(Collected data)
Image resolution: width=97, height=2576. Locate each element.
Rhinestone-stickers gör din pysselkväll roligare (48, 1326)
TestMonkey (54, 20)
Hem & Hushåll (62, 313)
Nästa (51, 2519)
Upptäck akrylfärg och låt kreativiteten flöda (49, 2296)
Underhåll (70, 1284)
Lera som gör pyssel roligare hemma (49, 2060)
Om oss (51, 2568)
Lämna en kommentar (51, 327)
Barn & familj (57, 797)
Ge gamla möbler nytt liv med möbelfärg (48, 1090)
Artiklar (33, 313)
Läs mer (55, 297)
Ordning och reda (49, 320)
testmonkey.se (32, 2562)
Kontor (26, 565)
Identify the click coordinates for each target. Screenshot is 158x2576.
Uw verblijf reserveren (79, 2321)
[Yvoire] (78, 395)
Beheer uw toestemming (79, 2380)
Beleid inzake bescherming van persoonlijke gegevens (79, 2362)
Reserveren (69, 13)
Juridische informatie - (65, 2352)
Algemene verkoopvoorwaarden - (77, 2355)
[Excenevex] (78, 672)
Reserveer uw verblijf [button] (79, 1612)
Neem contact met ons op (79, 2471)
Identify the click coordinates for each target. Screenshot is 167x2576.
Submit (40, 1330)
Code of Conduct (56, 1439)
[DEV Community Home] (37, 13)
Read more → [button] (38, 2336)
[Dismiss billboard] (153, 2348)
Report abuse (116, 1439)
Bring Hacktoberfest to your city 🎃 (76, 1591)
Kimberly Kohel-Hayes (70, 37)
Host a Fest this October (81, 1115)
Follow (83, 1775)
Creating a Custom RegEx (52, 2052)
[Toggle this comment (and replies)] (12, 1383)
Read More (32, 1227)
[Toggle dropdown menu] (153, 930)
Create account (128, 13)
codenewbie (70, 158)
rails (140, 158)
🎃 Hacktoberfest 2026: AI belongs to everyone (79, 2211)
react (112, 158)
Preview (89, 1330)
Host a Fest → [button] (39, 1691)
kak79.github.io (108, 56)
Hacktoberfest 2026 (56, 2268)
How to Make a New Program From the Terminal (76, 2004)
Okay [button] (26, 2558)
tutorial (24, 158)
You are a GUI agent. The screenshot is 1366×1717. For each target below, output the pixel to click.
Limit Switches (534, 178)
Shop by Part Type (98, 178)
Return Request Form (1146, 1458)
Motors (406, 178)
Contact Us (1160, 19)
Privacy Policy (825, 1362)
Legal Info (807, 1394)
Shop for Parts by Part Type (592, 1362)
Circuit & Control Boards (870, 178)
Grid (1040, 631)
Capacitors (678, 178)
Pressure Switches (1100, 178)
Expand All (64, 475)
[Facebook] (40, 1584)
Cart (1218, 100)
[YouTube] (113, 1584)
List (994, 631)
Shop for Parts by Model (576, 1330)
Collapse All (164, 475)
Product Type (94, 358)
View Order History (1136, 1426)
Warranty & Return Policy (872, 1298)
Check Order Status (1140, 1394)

*Problem to work on*
An exact copy of all the entries is what's needed; write it out.

*Finished task*
Image resolution: width=97, height=2576. Locate each element.
Rhinestone-stickers gör din pysselkväll roligare (48, 1326)
TestMonkey (54, 20)
Hem & Hushåll (62, 313)
Nästa (51, 2519)
Upptäck akrylfärg och låt kreativiteten flöda (49, 2296)
Underhåll (70, 1284)
Lera som gör pyssel roligare hemma (49, 2060)
Om oss (51, 2568)
Lämna en kommentar (51, 327)
Barn & familj (57, 797)
Ge gamla möbler nytt liv med möbelfärg (48, 1090)
Artiklar (33, 313)
Läs mer (55, 297)
Ordning och reda (49, 320)
testmonkey.se (32, 2562)
Kontor (26, 565)
Identify the click coordinates for each target. Screenshot is 158x2576.
Uw verblijf reserveren (79, 2321)
[Yvoire] (78, 395)
Beheer uw toestemming (79, 2380)
Beleid inzake bescherming van persoonlijke gegevens (79, 2362)
Reserveren (69, 13)
Juridische informatie - (65, 2352)
Algemene verkoopvoorwaarden - (77, 2355)
[Excenevex] (78, 672)
Reserveer uw verblijf [button] (79, 1612)
Neem contact met ons op (79, 2471)
Identify the click coordinates for each target. Screenshot is 167x2576.
Submit (40, 1330)
Code of Conduct (56, 1439)
[DEV Community Home] (37, 13)
Read more → [button] (38, 2336)
[Dismiss billboard] (153, 2348)
Report abuse (116, 1439)
Bring Hacktoberfest to your city 🎃 (76, 1591)
Kimberly Kohel-Hayes (70, 37)
Host a Fest this October (81, 1115)
Follow (83, 1775)
Creating a Custom RegEx (52, 2052)
[Toggle this comment (and replies)] (12, 1383)
Read More (32, 1227)
[Toggle dropdown menu] (153, 930)
Create account (128, 13)
codenewbie (70, 158)
rails (140, 158)
🎃 Hacktoberfest 2026: AI belongs to everyone (79, 2211)
react (112, 158)
Preview (89, 1330)
Host a Fest → [button] (39, 1691)
kak79.github.io (108, 56)
Hacktoberfest 2026 (56, 2268)
How to Make a New Program From the Terminal (76, 2004)
Okay [button] (26, 2558)
tutorial (24, 158)
You are a GUI agent. The screenshot is 1366×1717. For each target below, output the pixel to click.
Limit Switches (534, 178)
Shop by Part Type (98, 178)
Return Request Form (1146, 1458)
Motors (406, 178)
Contact Us (1160, 19)
Privacy Policy (825, 1362)
Legal Info (807, 1394)
Shop for Parts by Part Type (592, 1362)
Circuit & Control Boards (870, 178)
Grid (1040, 631)
Capacitors (678, 178)
Pressure Switches (1100, 178)
Expand All (64, 475)
[Facebook] (40, 1584)
Cart (1218, 100)
[YouTube] (113, 1584)
List (994, 631)
Shop for Parts by Model (576, 1330)
Collapse All (164, 475)
Product Type (94, 358)
View Order History (1136, 1426)
Warranty & Return Policy (872, 1298)
Check Order Status (1140, 1394)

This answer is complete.